## [MATERIAL FOR THE TASK]
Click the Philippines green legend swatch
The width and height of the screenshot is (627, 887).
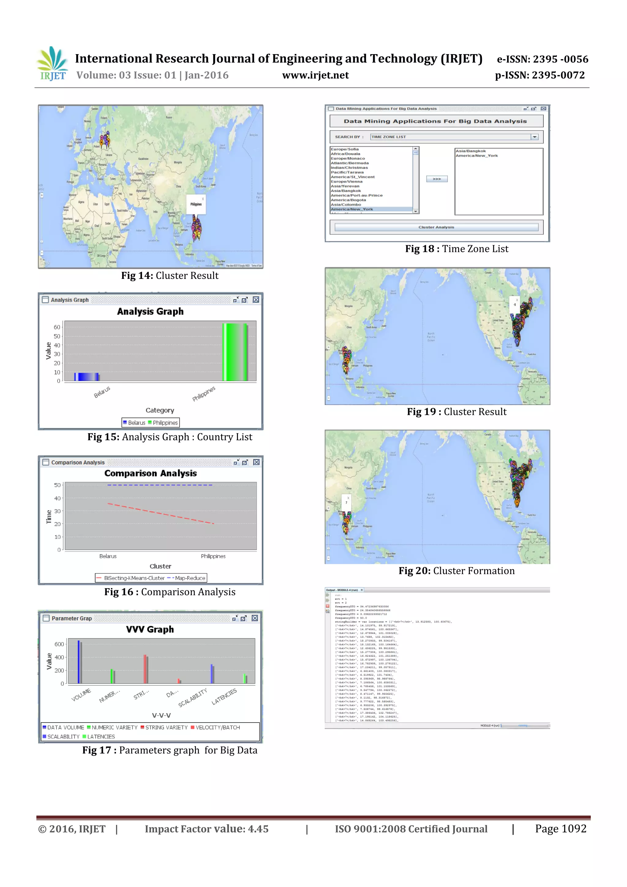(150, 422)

==

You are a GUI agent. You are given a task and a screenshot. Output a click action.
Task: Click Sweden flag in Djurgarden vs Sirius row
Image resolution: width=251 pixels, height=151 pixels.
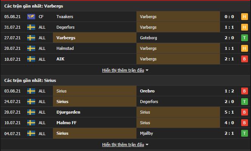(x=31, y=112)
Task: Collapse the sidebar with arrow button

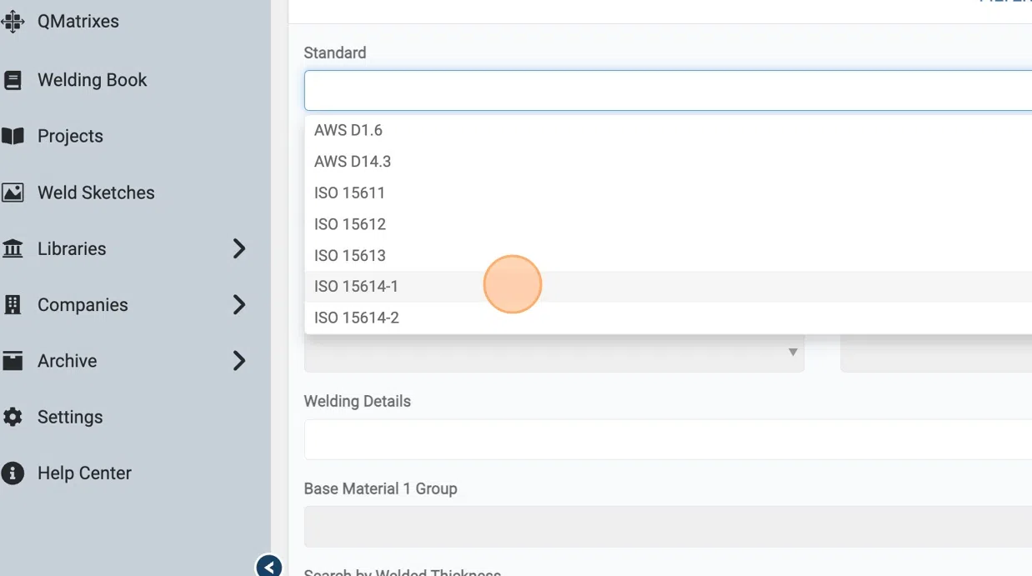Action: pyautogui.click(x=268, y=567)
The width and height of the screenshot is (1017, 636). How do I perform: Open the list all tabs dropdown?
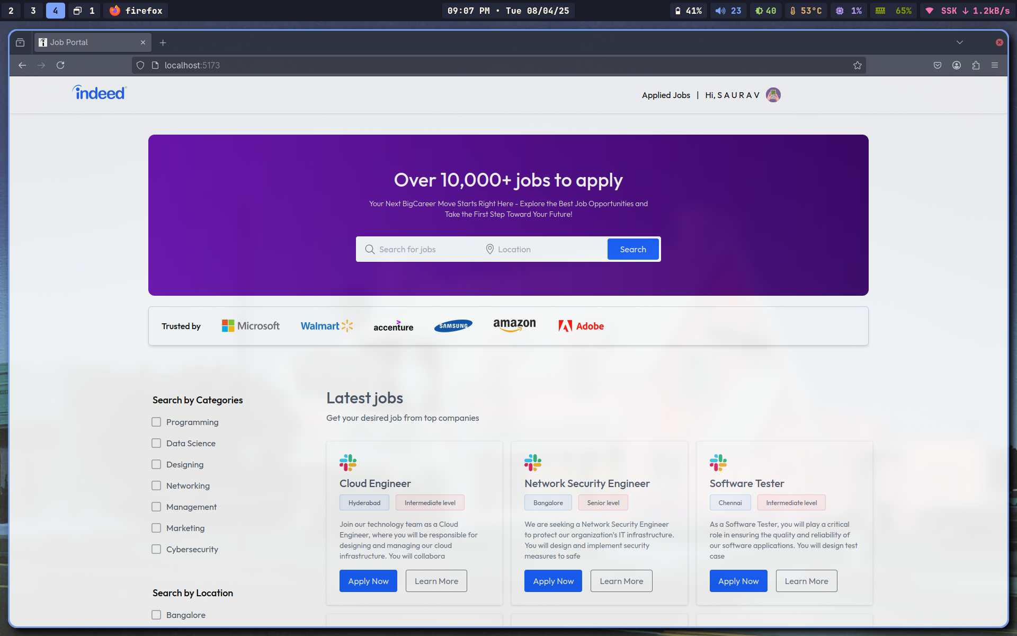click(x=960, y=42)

## [PROBLEM TO WORK ON]
Please reproduce the data word for word, beginning with the line containing "The width and height of the screenshot is (1017, 636)." and continuing through the line containing "click(x=960, y=42)", both included. Omit the pictures from your answer.

## [RESPONSE]
The width and height of the screenshot is (1017, 636). How do I perform: Open the list all tabs dropdown?
click(x=960, y=42)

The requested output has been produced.